I will cover digital watermarks (which would help you in a legal case-if it got that far!) in another tip. Digital watermarks are invisible to the naked eye and are the most robust technique to protect your images – they are even detectable in most image comps and printed versions! However, a digital watermark is not going to protect you against people stealing your image without you knowing for usage in smaller projects – for example off your website or out of a digital portfolio.
Firstly, dont put too high resolution images on the Internet (eg your website) – firstly it is no fun scrolling around images to view them if the browser doesnt support image resizing, and secondly it makes it more useable for potential thieves! You should aim to save you images down to no bigger than around 760 pixels wide (if landscape) or 440 pixels high (if portrait).
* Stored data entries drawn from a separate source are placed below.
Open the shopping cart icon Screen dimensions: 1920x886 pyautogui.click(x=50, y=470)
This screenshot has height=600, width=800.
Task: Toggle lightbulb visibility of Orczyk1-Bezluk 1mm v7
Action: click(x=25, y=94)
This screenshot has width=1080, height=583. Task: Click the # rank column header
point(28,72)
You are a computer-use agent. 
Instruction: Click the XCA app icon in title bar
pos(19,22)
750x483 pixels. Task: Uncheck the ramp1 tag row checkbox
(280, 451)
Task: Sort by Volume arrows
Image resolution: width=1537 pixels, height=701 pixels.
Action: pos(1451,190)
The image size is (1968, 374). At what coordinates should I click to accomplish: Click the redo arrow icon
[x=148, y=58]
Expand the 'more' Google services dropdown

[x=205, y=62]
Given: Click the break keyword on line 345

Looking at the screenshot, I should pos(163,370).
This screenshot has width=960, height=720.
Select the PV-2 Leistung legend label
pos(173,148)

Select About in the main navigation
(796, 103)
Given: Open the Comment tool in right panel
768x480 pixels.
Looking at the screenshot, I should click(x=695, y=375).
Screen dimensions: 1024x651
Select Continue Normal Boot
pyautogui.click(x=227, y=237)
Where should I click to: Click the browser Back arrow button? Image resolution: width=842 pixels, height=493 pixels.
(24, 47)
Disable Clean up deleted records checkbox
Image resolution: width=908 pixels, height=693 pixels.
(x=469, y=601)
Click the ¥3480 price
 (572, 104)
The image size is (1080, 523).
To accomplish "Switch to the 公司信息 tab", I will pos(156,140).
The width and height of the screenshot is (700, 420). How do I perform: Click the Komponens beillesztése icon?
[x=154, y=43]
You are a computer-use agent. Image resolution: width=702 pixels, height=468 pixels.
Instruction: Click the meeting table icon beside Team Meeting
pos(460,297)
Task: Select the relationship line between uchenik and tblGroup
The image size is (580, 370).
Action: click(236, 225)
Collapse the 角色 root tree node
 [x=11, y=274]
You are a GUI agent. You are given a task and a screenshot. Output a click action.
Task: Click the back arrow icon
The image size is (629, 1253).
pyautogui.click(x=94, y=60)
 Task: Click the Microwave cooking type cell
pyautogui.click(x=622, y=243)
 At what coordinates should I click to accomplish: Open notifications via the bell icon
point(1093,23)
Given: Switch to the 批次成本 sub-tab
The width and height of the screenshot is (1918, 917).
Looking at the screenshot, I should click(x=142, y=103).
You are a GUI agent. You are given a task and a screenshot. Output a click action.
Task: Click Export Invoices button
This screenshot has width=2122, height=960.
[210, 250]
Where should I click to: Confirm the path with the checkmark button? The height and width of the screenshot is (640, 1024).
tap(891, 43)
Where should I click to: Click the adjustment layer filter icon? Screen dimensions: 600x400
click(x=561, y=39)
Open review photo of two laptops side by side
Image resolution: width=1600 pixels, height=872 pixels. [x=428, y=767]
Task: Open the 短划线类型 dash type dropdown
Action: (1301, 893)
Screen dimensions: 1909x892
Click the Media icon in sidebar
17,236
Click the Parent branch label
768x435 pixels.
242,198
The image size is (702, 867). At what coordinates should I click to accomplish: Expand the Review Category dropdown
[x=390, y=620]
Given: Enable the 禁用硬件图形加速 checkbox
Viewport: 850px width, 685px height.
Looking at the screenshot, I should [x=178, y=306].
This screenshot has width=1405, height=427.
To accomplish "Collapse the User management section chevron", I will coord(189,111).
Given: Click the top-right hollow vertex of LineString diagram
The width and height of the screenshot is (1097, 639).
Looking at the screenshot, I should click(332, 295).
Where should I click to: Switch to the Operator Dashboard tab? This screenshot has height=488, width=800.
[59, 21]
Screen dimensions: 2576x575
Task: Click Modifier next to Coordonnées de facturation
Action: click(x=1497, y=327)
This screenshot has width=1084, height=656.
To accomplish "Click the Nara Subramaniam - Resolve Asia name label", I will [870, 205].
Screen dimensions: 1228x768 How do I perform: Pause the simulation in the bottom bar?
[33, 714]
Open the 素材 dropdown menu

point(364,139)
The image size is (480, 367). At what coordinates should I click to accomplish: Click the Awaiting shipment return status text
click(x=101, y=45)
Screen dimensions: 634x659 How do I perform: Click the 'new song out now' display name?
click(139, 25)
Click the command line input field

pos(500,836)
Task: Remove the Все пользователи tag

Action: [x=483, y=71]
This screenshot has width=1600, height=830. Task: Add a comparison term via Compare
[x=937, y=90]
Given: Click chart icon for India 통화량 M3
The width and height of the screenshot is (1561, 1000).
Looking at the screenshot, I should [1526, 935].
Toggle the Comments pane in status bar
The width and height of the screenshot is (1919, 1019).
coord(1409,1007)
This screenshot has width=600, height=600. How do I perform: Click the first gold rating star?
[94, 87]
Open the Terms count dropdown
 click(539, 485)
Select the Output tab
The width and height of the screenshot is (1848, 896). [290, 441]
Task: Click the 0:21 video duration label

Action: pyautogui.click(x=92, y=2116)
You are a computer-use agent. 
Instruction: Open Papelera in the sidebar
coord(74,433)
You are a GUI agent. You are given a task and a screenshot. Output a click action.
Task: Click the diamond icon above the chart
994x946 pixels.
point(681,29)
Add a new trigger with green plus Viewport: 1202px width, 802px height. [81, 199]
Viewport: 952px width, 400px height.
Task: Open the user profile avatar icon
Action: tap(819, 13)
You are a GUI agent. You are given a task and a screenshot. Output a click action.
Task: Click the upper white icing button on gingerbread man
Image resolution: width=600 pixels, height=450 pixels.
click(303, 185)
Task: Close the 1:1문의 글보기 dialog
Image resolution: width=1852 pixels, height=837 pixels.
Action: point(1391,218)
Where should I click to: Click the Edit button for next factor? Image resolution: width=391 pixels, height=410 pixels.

This allows a reasonable viewing size that fits in the Internet browsers window, but pretty much unusable for print applications.
Second, JPEG compress the image with around medium to low quality – this will make it load quicker across the Internet and also degrade the quality – again making it not so useable for potential thieves! When they try and resize it it will bring out the compression artefacts even more!
Finally – put a visible watermark on the image, obviously this is not so good for online portfolios! My favourite technique is to make the watermark graphic in a new document and save it as a pattern (Edit-Define Pattern). Now you can use this in the future as an adjustment layer, making it quick and easy to apply to other images. You should drop down the opacity to make the image viewable underneath the watermark.
You should steer clear of relying on techniques like Java scripts that disable right click-save as in Internet Browsing software – this is easy to get around by simply doing a screen capture, as is embedding images in Flash movies.
Using the above techniques will make your image perfectly viewable for approval, but pretty much unusable for any commercial work. A repeating watermark across the image is usually just too much hassle for all but the most patient thief to re-touch out too.. could you be bothered?